Mechanisms of thermal stability during flight in the honeybee Apis mellifera

Thermoregulation of the thorax allows honeybees (Apis mellifera) to maintain the flight muscle temperatures necessary to meet the power requirements for flight and to remain active outside the hive across a wide range of air temperatures (T(a)). To determine the heat-exchange pathways through which flying honeybees achieve thermal stability, we measured body temperatures and rates of carbon dioxide production and water vapor loss between T(a) values of 21 and 45°C for honeybees flying in a respirometry chamber. Body temperatures were not significantly affected by continuous flight duration in the respirometer, indicating that flying bees were at thermal equilibrium. Thorax temperatures (T(th)) during flight were relatively stable, with a slope of T(th) on T(a) of 0.39. Metabolic heat production, calculated from rates of carbon dioxide production, decreased linearly by 43% as T(a) rose from 21 to 45°C. Evaporative heat loss increased nonlinearly by over sevenfold, with evaporation rising rapidly at T(a) values above 33°C. At T(a) values above 43°C, head temperature dropped below T(a) by approximately 1-2°C, indicating that substantial evaporation from the head was occurring at very high T(a) values. The water flux of flying honeybees was positive at T(a) values below 31°C, but increasingly negative at higher T(a) values. At all T(a) values, flying honeybees experienced a net radiative heat loss. Since the honeybees were in thermal equilibrium, convective heat loss was calculated as the amount of heat necessary to balance metabolic heat gain against evaporative and radiative heat loss.

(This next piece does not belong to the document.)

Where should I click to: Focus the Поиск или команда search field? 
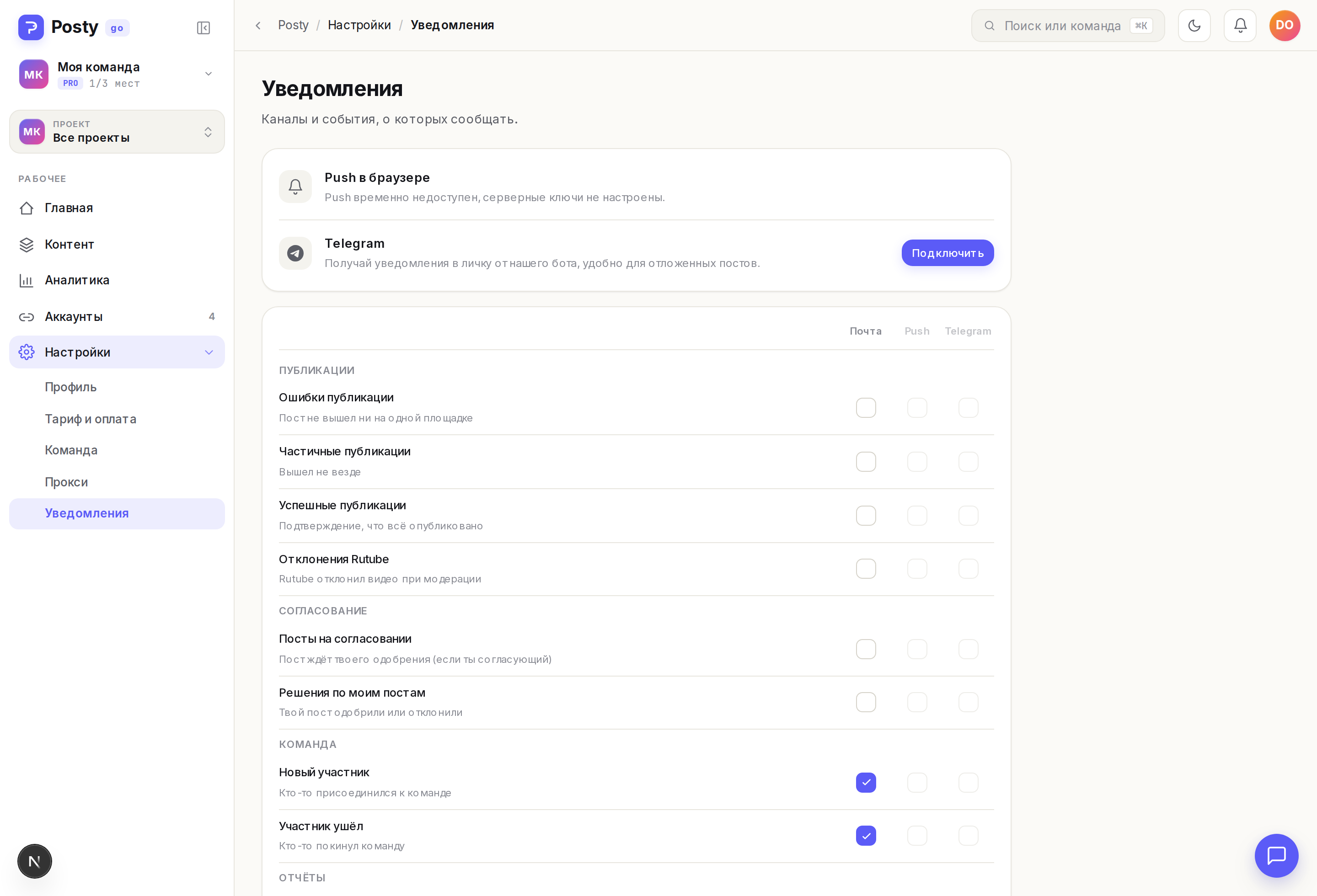click(1068, 26)
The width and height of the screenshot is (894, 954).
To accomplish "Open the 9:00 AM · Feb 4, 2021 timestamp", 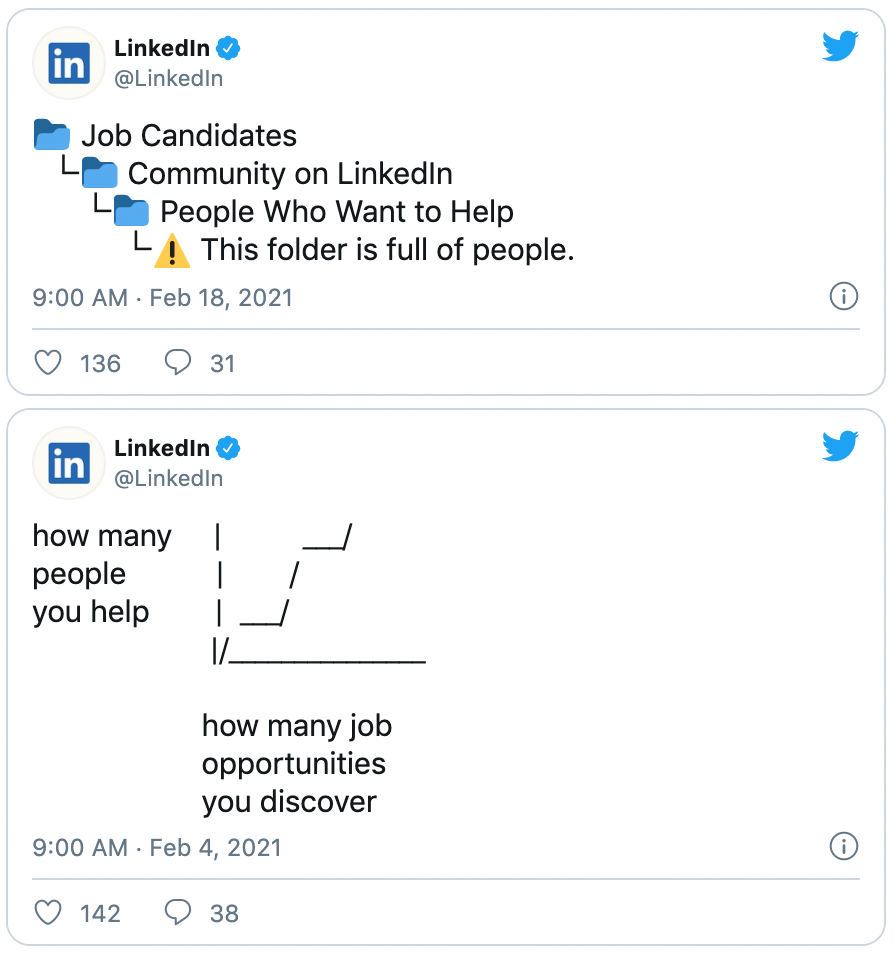I will 157,848.
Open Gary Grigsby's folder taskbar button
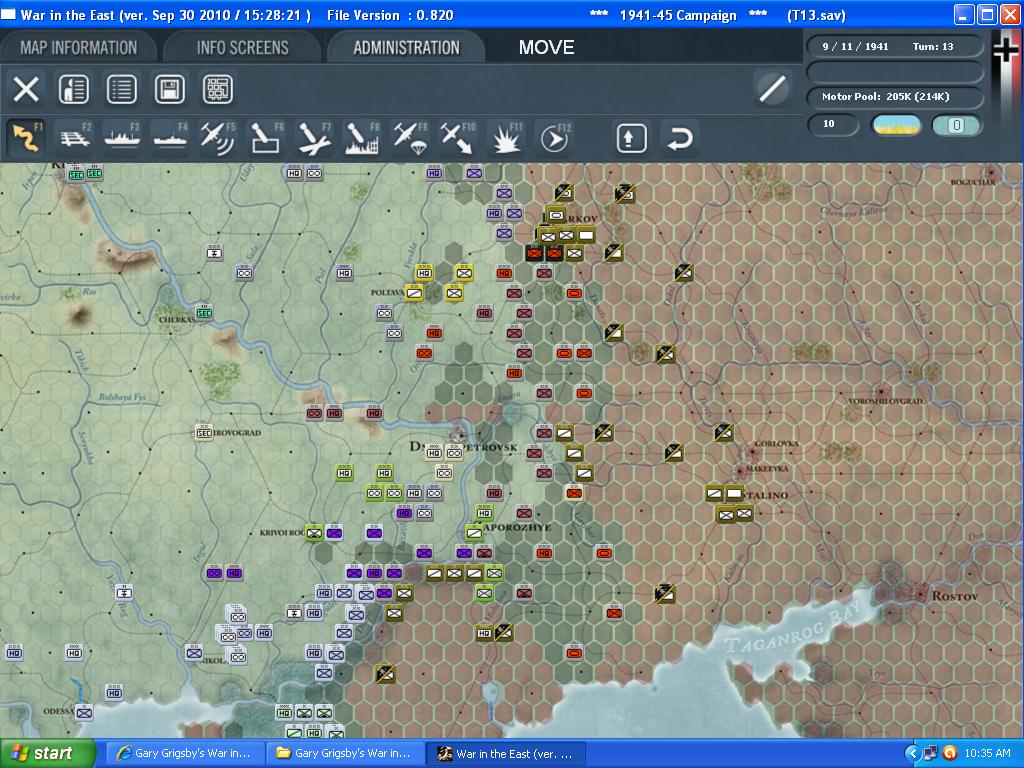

Convective heat loss decreased strongly as T(a) rose because of the decrease in the elevation of body temperature above T(a) rather than the variation in the convection coefficient. In conclusion, variation in metabolic heat production is the dominant mechanism of maintaining thermal stability during flight between T(a) Values of 21 and 33°C, but variations in metabolic heat production and evaporative heat loss are equally important to the prevention of overheating during flight at T(a) values between 33 and 45°C.